_WORK REQUEST 1_: List every person or company the Suite Vollard text below names as having built or designed the building.
_WORK REQUEST 2_: Summarize the Suite Vollard text below in two sentences.
_WORK REQUEST 3_: Pick up the Suite Vollard text below where it stops and write its next part.

===== SELECTED PASSAGE =====

- Interactive map of the Suite Vollard area

General information
- Architectural style: Futurism
- Location: Mossunguê, Curitiba - PR Brazil
- Coordinates: 25°26′14″S 49°19′15″W﻿ / ﻿25.4372°S 49.3208°W
- Completed: 2001

Height
- Height: 50 metres (160 ft)

Technical details
- Structural system: Concrete
- Floor count: 15

Design and construction
- Architect: (Bruno de Franco)

= Suite Vollard =

The Suite Vollard is a futuristic residential building in Curitiba, Paraná, Brazil. It is the world's first spinning building.

Opened in 2001, the Suite Vollard was constructed by Moro Construções Civis LTDA, and Fritz Georg Gehbauer. The architect was Bruno de Franco. It was built in the Ecoville District in Curitiba, and has since become a famous, well-known building in the city.

===== DATA SHOWN =====

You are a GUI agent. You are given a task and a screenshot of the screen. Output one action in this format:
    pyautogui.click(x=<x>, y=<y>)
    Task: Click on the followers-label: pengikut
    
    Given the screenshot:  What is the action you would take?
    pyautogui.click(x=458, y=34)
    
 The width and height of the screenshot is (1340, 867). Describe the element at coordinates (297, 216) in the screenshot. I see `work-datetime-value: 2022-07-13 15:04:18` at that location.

=====

_EXERCISE OUTPUT 1_:
Moro Construções Civis LTDA
Fritz Georg Gehbauer
Bruno de Franco

_EXERCISE OUTPUT 2_: The Suite Vollard is a futuristic residential building in the Ecoville District of Curitiba, Paraná, Brazil, and it is the world's first spinning building. Opened in 2001, it was designed by Bruno de Franco and constructed by Moro Construções Civis LTDA and Fritz Georg Gehbauer, and it has since become a well-known building in the city.

_EXERCISE OUTPUT 3_:
The floors each have double sheets of glass on the façade, tinted silver, gold, or blue, depending on the floor. This provides "a spectacular effect" as the floors rotate in opposite directions. The bottom floors of the building are mostly an executive center.

Each of the 11 floors, comprising the majority of the building, can rotate clockwise or counter-clockwise, with a full revolution of 360 degrees taking an hour. The building was a case study that was used to gather data for more than thirty companies in Brazil, as well as one in Germany. Apartments sell for $400,000 each.

The Suite Vollard apartment complex is named after Pablo Picasso's collection of etchings, the Vollard Suite, which was held on display when the building was inaugurated.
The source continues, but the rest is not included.